С тех пор, как перестал существовать этот лагерь на берегах Дарданелл, я больше никогда не видел профессора. Он жил в балканской глуши и писал, кажется, статьи в какой-то тамошней русской газете – мне не пришлось читать ни одной из них. Когда началась война, ему было, вероятно, под шестьдесят. Но он сейчас же поступил в простые солдаты в русский антибольшевистский корпус, организованный национал-социалистическим командованием после того, как гитлеровские войска вошли в Югославию. И мне кто-то рассказал о его героической и страшной смерти: он стоял с винтовкой на посту, артиллерийский снаряд разорвался под его ногами – и от него буквально ничего не осталось.

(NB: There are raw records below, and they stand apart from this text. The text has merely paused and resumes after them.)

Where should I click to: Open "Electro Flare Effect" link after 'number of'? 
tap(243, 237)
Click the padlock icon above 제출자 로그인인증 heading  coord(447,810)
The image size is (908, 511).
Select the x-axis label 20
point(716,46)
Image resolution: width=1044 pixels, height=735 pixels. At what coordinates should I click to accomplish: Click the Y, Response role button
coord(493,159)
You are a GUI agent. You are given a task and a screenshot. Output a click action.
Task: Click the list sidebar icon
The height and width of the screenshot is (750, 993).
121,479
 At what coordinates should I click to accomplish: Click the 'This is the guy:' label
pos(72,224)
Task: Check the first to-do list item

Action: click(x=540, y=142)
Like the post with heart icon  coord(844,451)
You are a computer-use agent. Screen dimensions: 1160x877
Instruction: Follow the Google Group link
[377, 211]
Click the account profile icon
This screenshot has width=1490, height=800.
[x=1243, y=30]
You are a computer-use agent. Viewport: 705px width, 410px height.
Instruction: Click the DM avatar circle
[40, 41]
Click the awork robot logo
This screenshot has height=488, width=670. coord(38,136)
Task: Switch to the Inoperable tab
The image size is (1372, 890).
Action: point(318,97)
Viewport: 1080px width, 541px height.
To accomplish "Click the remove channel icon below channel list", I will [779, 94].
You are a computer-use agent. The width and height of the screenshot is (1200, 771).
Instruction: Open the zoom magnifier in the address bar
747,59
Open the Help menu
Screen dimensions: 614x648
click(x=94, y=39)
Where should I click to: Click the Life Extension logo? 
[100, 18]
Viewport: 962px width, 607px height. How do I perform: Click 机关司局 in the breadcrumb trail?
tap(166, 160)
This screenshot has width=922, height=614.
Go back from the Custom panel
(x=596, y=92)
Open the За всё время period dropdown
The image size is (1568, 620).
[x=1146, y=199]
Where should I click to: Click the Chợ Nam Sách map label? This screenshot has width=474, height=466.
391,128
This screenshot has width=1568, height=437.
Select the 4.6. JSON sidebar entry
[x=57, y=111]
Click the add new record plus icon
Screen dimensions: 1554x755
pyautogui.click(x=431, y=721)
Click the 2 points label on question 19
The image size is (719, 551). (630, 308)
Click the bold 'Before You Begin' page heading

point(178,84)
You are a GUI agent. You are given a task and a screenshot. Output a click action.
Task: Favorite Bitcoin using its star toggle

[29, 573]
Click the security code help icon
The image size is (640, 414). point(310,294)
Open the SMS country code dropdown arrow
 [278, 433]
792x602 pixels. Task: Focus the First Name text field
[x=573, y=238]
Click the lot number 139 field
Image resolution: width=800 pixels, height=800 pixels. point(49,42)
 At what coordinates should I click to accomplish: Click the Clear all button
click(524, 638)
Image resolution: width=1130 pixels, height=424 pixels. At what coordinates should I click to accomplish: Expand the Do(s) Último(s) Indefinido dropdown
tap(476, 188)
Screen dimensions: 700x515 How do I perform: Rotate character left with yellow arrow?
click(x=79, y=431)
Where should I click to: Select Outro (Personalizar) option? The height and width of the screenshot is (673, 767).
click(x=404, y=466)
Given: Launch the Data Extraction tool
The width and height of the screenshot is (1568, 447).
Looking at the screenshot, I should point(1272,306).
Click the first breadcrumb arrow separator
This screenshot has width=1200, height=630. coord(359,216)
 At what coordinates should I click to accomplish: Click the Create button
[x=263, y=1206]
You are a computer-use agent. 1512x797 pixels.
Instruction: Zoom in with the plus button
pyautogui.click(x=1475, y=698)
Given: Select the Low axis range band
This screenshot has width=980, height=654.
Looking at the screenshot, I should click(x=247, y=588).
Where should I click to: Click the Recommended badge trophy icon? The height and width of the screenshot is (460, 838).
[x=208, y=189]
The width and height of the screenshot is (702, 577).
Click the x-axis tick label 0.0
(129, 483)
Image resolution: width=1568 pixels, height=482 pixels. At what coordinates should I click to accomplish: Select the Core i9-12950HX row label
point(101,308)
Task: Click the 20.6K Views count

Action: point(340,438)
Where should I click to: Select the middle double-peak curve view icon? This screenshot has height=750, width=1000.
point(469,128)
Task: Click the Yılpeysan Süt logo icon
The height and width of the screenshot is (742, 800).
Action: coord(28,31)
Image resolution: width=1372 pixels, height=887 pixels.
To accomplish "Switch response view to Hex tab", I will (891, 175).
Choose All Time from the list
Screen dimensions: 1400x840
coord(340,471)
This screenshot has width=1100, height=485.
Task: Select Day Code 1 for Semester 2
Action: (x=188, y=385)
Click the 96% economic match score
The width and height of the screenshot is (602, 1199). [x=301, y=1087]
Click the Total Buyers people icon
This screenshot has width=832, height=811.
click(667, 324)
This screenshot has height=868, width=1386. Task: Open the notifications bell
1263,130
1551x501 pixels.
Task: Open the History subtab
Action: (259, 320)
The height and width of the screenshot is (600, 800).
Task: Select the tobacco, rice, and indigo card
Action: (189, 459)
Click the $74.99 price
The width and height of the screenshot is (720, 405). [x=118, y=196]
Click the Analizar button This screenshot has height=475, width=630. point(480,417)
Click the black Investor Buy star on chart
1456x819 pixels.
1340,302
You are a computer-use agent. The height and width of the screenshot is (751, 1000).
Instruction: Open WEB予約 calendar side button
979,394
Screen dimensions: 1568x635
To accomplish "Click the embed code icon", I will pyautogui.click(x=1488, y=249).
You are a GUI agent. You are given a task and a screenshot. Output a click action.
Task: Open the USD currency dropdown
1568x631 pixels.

И я подумал тогда, что трагический героизм этой смерти придавал всей жизни этого человека тот смысл, которого мы, знавшие его так давно, не сумели увидеть раньше. То, что он любил плохие стихи и писал плохие книги, было неважно. То, что в кратковременном и иллюзорном торжестве преступного и плебейского национал-социализма, он увидел начало освобождения России, – было тоже неважно. Есть люди, которые очень хорошо знают, что такое культура и свобода и у которых не хватает мужества отстаивать их против насилия. Их убеждения кончаются там, где возникает угроза их личной безопасности.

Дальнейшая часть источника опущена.